Listed records –

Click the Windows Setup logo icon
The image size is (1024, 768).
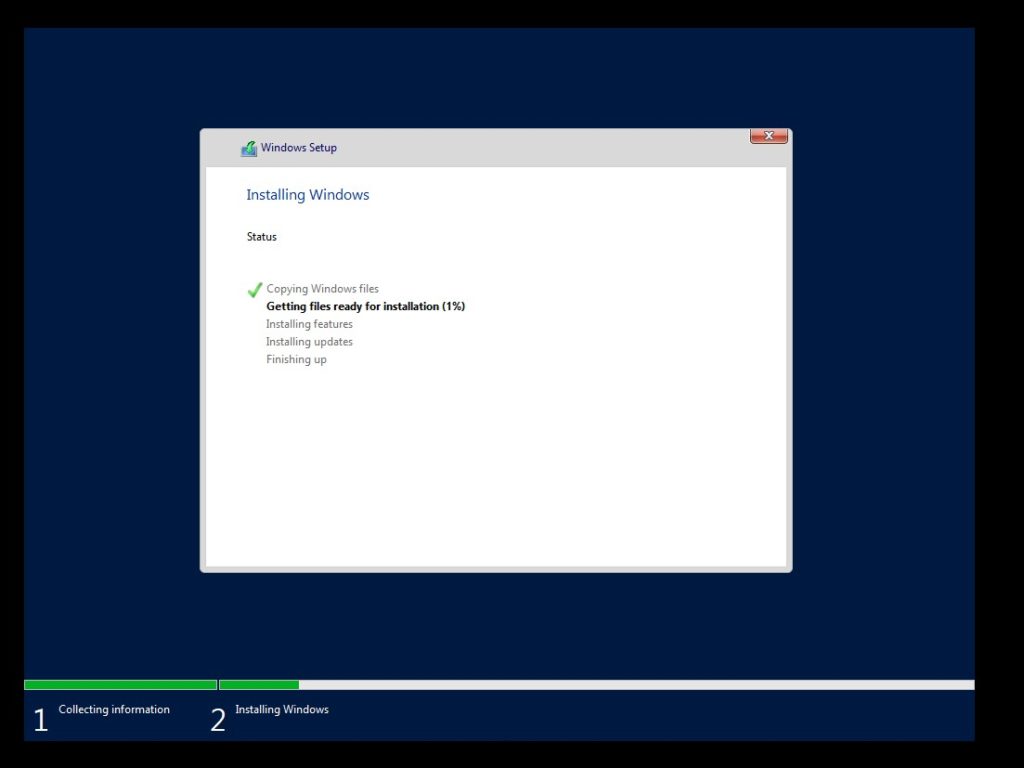(x=249, y=147)
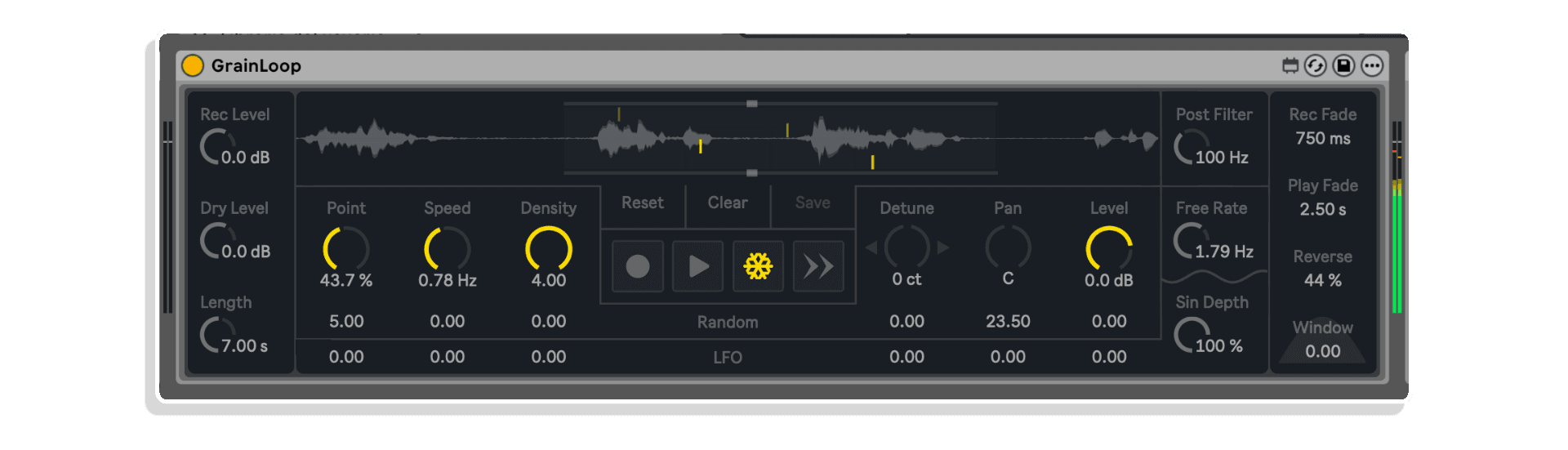Click the Window shape value 0.00
This screenshot has height=450, width=1568.
[x=1323, y=351]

What you will do – Repeat every record exactly, but not the pictures.

Output of the exercise –
Click the Windows Setup logo icon
The image size is (1024, 768).
(x=249, y=147)
Click the Window shape value 0.00
This screenshot has height=450, width=1568.
[x=1323, y=351]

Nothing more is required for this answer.